AWS Account Migration Journey — Part 2

Published in

MiQ Tech and Analytics

6 min readApr 18, 2022

In the previous blog, we have gone through the option finalized for migrating the MiQ AWS production workload to a new Virtual Private Cloud. In this blog, we would cover the migration journey.

Approach

This was really important to figure out the order of migration of services so that the services get migrated one by one and the communication between the VPCs remains unaffected.

Moving all services at once would have reduced the complexity but it would have increased the downtime. The order decided was as follows:

Migrate the independent services to NVPC that do not interact with any other service
Migrate dependent services to NVPC and let them communicate with the base services via AWS PrivateLink
Migrate the rest of the services to NVPC and change the endpoints to talk to each other via load balancer instead of AWS PrivateLink.
Only under exceptional circumstances that could not be mitigated in the NVPC → OVPC design like cyclic dependency, we created VPC endpoints in OVPC for NVPC Kubernetes load balancers.

Here we take an example of one of the services (notification-service) and discuss steps taken while doing the migration.

Generic Migration Steps

Before executing the migration, all the teams made the changes to the codebase of relevant services to allow communication between the VPCs (eg: Updating the endpoint of the accessed service).

Downtime expected ~ 30 minutes

Bring service up with 0 replicas in NVPC
Create a new instance of RDS
Shutdown service in OVPC
Run dump and restore via S3 for database
Bring up replicas in NVPC
Change load balancer mapping and verify functionality

Migration Based On App Categorization

From a communication standpoint, applications in MiQ are divided into 2 categories.

Applications that are consumed only via API Gateway
Applications that are consumed via direct route53 endpoints.

Having discussed the high-level design, the approach for both these applications had to be different.

We use Tyk as an API gateway. Discussion on the same is for some other time. For now, we will talk about how we manage migration for services communicating via API gateway.

Via API Gateway

Approach 1

Clone and create a new private endpoint in the OVPC API Gateway with all settings intact. In the NVPC API gateway, in the respective API gateway endpoint set the target as the newly created OVPC API gateway endpoint.

Once everything is moved to NVPC change the API gateway target to the internal kube address.
(ex:- http://xxx-service.analytics.svc:port)

Approach 2

Create an entry <app>.prod.miqdigital.com (xxx-service.prod.miqdigital.com) in the private Route53 domain prod.miqdigital.com(bound with NVPCs) with the target as the NVPC endpoint service(which internally links to OVPC LB).
Upstream services(in OVPC) will add the newly created endpoint their ingress to allow being called as <app>.prod.miqdigital.com from the NVPC.

In the NVPC API Gateway, in the respective API gateway endpoint set the target as the respective Route53 entry <app>.prod.miqdigital.com.

Once moved to NVPC change the NVPC API Gateway target to your internal kube service name.
(ex:- http://xxx-service.analytics.svc:port)
Delete the earlier created Route53 entry to restrict any calls through the direct endpoint.

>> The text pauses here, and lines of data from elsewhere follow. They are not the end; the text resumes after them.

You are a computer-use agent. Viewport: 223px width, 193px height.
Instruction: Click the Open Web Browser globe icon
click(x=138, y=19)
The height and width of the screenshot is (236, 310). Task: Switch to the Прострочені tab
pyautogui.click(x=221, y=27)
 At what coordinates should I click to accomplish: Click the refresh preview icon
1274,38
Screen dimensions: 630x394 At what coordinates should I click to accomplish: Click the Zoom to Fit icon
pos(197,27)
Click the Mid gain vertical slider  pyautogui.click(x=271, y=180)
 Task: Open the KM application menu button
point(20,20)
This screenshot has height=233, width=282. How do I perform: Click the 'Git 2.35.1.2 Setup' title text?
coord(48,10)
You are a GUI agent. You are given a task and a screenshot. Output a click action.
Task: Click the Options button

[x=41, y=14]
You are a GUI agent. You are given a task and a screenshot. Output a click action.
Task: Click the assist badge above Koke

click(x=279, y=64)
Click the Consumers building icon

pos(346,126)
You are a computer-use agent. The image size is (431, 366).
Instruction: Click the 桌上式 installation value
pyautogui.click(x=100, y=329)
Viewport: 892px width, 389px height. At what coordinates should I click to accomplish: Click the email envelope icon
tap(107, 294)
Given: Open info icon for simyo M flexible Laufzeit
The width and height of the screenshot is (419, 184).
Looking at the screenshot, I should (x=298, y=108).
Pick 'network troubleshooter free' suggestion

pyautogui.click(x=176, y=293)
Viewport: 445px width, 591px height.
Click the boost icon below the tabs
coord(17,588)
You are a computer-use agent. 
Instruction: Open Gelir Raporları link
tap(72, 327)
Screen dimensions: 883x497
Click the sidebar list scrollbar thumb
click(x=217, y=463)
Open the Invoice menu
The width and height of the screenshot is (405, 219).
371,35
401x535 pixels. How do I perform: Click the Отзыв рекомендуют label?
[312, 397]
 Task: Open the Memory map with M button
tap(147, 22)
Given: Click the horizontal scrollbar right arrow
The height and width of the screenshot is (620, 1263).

Depending on the infrastructure of the teams(Some legacy services were still not on Kubernetes) and the amount of work involved in the options, teams took the call on whether to go ahead with option 1 or 2.

Via route53 endpoints

All upstream services in their ingress will add prod.miqdigital.com to allow being called servicename.prod.miqdigital.com from the NVPC. This same configuration will be used in the NVPC as well.
prod.miqdigital.com DNS domain will only be functional in the NVPC. The OVPC will not resolve prod.miqdigital.com.
All upstream services will create a record in prod.miqdigital.com in the new VPC and map it to the load balancer.

Common Services’ Migration

Before services started migrating to NVPC, we made sure that basic infrastructure was available in NVPC.

VPN access to new VPC in place
EKS security groups by default allowed ingress and egress only for 80 and 443.
Select Old VPC k8s private load balancers made accessible in the New VPC using endpoints.
The IT team created a single ACM certificate that was used by OVPC/NVPC for SSL.
Existing ingress controllers were updated to use the single ACM certificates created above
Kubernetes cluster created along with a new rancher
Ingress controllers for public and private access were in place with the use of a single ACM cert that was created before
New Jenkins was in place with everything same as the current prod Jenkins
New Vault was in place with everything the same as the current vault with auth and injector configured in Kubernetes. The vault was to be migrated last
New monitoring was in place with existing dashboards and Prometheus data. There were two monitoring dashboards, one in OVPC and another in NVPC. People had to use two separate monitors to view the data for a given time period until the service metrics caught up with the new monitoring tool.
New Sensu go was in place for functional monitoring — teams had to migrate their URLs with new Sensu
LogDNA was in place with the same tags as OVPC k8s in the NVPC k8s
API Gateway was in the new EKS cluster in place with all the data copied from existing/old prod EKS
API gateway public and private URLs were shared with everyone

Database Migration Strategy

Teams were responsible for migrating their databases to the new VPC. We were using self-managed MongoDB at that time along with AWS-managed relational databases. As MongoDB data wasn’t huge, this migration was done with mongoexport/mongorestore utilities. We exported the data to S3 and restored it to the new VPC.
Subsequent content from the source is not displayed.